**Task instructions:**
1. Answer these questions from the opinion letter:
(a) For facts the firm did not independently establish or verify, whose statements and representations did it rely on?
(b) With which official must the New Charter have been filed?
(c) Under the laws of which state are the Units described as enforceable against the Company?
2. Reproduce the passage of the opinion letter starting at "2.            The shares of" and ending at "paid and nonassessable.".

**Document extract:**
• • •
For purposes of this letter, we have assumed the authenticity of all documents submitted to us as originals, the conformity to the originals of all documents submitted to us as copies and the authenticity of the originals submitted to us as copies. We have also assumed the genuineness of the signatures of persons signing all documents in connection with which this opinion is rendered, the authority of such persons signing on behalf of the parties thereto other than the Company, and the due authorization, execution and delivery of all documents by the parties thereto other than the Company. As to any facts material to the opinions expressed herein which we have not independently established or verified, we have relied upon statements and representations of officers and other representatives of the Company and others.

 

Subject to the assumptions, qualifications and limitations identified in this letter, we advise you that, in our opinion, provided that (a) the Underwriting Agreement shall have been executed and delivered by the Company and the Underwriters, (b) the Warrant Agreement shall have been executed and delivered by the Company and the Warrant Agent, (c) the Warrants shall have been executed and delivered by the upon payment of the agreed upon consideration therefor, (d) the Registration Statement shall have become effective pursuant to the provisions of the Securities Act, (e) appropriate corporate action shall have been taken to authorize the issuance and sale of such shares of Common Stock, (f) a prospectus with respect to the Common Stock shall have been filed (or transmitted for filing) with the Commission pursuant to Rule 424(b) of the Securities Act, (g) any legally required consents, approvals, authorizations and other orders of the Commission and any other regulatory authorities shall have been obtained and (h) the New Charter shall have been filed with the Secretary of State of the State of Delaware:

 

1.            The Units will, upon delivery thereof and payment therefor by the Underwriters in accordance with the Underwriting Agreement, constitute valid and binding obligations of the Company, enforceable against the Company in accordance with their terms under the laws of the State of New York.

 

2.            The shares of Common Stock included in the Units will, upon delivery thereof and payment for the Units by the Underwriters in accordance with the Underwriting Agreement, and the shares of Common Stock issuable upon the exercise of the Warrants will, upon exercise of the Warrants and payment of the applicable exercise price in accordance with the Warrant Agreement, be validly issued, fully paid and nonassessable.
• • •
**Stored data:**
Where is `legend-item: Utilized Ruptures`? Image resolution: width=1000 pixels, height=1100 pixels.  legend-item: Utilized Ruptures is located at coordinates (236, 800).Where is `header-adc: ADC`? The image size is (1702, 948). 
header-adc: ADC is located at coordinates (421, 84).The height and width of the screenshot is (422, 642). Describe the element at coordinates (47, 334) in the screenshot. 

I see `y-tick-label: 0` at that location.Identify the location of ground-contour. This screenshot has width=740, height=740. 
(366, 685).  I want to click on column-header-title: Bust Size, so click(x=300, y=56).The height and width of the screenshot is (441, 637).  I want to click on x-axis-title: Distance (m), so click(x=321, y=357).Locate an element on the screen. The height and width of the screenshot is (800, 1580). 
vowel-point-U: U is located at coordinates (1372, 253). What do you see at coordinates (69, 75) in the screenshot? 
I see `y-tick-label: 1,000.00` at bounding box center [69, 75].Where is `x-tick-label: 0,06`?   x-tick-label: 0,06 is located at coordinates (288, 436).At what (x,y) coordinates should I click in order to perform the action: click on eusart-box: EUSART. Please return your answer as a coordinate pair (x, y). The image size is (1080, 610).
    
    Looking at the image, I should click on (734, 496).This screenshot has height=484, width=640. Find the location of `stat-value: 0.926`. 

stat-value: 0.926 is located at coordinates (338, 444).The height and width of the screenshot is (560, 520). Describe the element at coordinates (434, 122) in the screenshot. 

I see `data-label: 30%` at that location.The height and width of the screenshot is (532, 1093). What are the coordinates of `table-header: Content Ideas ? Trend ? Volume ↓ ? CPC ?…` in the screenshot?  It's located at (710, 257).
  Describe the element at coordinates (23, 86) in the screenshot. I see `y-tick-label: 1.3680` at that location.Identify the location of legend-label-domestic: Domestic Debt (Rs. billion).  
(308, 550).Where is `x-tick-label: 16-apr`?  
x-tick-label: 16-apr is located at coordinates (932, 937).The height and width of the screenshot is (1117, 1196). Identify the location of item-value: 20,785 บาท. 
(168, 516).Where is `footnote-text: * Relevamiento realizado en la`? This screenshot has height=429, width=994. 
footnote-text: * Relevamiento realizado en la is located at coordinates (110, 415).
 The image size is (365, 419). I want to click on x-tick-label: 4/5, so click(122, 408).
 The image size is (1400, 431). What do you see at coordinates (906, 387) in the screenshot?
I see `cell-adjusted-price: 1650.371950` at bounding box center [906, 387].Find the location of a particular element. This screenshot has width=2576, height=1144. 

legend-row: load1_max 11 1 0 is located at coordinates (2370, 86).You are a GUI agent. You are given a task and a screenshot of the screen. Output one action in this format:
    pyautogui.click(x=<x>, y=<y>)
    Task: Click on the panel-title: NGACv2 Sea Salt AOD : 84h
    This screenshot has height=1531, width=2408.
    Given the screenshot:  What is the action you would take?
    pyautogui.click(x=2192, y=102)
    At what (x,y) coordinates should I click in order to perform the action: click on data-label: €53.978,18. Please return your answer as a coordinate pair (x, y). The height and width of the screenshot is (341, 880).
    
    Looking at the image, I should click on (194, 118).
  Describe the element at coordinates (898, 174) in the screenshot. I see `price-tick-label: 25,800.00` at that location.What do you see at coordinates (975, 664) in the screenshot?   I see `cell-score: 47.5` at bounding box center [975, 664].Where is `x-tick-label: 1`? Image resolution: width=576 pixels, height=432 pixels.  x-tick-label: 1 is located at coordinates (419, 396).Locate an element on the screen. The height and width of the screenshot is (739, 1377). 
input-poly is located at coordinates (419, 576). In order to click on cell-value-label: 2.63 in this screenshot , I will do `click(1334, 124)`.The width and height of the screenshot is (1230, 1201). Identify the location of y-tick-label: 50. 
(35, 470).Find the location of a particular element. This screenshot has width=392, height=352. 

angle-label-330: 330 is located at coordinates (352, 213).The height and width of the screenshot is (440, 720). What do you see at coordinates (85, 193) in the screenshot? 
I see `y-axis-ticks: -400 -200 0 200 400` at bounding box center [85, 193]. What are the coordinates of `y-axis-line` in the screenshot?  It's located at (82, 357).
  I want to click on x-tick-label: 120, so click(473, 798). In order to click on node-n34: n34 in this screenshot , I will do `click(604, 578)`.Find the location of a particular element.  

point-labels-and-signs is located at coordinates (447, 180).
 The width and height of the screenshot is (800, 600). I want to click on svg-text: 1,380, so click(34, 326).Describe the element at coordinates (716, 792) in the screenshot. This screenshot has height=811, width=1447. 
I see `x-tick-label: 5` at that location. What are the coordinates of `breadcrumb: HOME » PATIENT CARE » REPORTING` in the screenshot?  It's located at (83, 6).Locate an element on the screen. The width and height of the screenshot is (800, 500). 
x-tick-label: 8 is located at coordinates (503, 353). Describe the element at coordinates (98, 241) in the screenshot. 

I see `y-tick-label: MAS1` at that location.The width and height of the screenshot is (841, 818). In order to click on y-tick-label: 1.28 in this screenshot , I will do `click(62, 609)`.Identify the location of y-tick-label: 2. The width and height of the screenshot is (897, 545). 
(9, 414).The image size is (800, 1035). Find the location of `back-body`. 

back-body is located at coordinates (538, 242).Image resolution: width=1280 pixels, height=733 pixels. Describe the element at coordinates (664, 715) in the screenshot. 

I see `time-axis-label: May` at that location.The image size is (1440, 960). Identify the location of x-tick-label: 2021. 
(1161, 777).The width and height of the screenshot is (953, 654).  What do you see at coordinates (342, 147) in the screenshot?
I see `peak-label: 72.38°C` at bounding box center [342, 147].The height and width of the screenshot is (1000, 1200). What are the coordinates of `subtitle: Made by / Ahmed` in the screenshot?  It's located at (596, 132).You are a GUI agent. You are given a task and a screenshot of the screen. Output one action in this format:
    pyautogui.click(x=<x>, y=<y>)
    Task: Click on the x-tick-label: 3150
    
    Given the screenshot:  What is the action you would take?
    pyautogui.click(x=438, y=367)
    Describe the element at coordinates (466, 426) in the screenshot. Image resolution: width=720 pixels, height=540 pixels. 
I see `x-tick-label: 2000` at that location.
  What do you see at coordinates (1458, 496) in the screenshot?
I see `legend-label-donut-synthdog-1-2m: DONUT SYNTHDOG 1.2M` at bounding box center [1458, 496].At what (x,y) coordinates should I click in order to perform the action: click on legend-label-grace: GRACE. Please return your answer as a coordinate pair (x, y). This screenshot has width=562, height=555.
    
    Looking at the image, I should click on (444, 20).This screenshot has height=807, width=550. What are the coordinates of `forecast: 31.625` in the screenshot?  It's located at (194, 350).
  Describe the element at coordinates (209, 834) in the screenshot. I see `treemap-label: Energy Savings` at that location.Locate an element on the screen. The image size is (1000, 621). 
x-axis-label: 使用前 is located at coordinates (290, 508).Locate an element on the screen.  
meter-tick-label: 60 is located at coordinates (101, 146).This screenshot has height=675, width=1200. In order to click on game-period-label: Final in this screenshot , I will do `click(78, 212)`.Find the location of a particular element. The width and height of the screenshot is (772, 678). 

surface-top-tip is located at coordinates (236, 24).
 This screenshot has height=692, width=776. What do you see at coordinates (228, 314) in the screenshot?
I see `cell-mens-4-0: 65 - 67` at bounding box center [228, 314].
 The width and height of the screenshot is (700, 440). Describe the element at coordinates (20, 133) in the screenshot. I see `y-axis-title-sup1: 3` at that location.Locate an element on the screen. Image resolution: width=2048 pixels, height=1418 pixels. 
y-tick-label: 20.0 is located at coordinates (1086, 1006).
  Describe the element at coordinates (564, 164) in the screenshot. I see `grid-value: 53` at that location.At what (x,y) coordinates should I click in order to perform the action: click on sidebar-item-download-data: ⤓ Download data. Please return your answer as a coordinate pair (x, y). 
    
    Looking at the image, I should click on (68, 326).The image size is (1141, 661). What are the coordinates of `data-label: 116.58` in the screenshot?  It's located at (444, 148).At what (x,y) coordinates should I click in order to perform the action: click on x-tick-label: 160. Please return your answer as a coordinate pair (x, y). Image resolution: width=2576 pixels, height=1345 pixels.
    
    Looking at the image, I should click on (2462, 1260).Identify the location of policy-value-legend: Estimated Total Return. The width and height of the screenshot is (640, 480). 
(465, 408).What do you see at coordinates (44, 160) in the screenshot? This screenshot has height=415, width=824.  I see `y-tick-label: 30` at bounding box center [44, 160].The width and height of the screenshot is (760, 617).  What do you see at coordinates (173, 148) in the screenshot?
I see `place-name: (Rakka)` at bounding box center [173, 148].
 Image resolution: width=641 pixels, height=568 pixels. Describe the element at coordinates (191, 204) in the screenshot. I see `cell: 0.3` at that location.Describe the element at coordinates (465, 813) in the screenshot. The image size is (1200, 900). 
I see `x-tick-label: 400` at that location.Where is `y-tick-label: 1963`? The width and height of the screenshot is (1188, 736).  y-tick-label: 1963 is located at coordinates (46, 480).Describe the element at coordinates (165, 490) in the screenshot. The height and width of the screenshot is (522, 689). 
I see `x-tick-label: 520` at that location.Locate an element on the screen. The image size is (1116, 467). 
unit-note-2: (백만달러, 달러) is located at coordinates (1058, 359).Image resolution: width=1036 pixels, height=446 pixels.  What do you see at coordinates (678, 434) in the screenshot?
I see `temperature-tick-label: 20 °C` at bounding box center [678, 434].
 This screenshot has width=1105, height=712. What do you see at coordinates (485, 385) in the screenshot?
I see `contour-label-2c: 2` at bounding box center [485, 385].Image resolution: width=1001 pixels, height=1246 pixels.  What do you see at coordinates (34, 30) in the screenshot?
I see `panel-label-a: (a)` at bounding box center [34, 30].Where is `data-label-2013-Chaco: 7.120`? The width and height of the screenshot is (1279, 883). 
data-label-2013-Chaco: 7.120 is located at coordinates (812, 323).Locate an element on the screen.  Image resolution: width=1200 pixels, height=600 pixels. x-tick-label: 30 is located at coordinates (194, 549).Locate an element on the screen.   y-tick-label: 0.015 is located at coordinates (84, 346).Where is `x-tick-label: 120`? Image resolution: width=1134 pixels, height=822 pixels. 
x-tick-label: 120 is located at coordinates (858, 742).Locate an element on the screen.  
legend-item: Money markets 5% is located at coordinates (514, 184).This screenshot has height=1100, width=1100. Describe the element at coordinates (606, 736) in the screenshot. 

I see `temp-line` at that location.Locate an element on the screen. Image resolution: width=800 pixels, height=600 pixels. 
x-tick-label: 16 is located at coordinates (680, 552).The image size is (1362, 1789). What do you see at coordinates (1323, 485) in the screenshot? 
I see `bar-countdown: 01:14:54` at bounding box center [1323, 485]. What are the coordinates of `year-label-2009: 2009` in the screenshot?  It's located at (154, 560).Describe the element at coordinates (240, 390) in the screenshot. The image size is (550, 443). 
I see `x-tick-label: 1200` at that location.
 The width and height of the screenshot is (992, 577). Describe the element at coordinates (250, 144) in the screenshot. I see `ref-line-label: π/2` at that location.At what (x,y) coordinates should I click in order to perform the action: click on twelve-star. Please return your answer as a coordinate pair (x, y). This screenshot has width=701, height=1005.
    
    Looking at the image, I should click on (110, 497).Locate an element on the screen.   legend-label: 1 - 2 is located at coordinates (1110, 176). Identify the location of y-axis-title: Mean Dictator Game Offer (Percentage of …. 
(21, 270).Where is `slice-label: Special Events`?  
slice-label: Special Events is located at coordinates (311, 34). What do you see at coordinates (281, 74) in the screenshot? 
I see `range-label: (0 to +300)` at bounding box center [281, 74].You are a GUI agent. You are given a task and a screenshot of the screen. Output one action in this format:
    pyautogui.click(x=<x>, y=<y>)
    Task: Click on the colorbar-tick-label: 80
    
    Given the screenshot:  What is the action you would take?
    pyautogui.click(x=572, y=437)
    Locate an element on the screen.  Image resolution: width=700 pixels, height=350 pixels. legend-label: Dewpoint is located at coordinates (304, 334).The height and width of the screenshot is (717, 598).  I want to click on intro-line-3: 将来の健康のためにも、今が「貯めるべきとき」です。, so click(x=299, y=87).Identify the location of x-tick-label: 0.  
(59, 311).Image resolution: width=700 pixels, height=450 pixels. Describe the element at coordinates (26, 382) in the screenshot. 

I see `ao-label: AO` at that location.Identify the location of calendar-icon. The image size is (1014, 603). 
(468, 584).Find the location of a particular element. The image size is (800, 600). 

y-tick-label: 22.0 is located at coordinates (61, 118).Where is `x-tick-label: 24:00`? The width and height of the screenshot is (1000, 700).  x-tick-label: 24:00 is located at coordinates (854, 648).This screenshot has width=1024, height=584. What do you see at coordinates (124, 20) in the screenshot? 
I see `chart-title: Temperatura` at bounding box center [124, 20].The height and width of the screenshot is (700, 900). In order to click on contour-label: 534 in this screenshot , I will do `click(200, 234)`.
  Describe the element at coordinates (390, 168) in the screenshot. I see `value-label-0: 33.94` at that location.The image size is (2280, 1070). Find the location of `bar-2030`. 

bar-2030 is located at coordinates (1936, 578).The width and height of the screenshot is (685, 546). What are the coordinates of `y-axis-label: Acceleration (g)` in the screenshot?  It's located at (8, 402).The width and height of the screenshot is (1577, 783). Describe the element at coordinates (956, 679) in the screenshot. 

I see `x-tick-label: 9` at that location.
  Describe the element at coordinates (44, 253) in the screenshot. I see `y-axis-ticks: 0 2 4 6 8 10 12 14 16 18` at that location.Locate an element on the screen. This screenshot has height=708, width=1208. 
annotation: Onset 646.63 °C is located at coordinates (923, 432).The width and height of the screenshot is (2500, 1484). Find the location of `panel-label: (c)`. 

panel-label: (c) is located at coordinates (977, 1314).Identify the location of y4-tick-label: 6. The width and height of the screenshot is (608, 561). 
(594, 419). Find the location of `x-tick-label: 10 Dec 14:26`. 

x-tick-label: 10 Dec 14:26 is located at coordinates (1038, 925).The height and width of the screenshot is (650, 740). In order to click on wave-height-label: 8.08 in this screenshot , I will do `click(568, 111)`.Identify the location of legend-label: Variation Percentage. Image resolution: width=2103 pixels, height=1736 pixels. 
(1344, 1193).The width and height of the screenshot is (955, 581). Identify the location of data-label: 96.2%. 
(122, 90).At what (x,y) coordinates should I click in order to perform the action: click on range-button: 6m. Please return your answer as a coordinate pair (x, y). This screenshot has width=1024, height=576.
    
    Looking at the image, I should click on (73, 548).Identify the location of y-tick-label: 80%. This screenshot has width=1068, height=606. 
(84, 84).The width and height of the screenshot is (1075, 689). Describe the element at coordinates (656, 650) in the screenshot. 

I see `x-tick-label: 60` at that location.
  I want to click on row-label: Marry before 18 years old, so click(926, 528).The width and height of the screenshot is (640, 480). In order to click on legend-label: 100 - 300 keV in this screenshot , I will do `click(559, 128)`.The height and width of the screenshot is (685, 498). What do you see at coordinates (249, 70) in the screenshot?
• • •
**Expected results:**
1.
(a) Officers and other representatives of the Company, and others.
(b) The Secretary of State of the State of Delaware.
(c) New York.

2.
2.            The shares of Common Stock included in the Units will, upon delivery thereof and payment for the Units by the Underwriters in accordance with the Underwriting Agreement, and the shares of Common Stock issuable upon the exercise of the Warrants will, upon exercise of the Warrants and payment of the applicable exercise price in accordance with the Warrant Agreement, be validly issued, fully paid and nonassessable.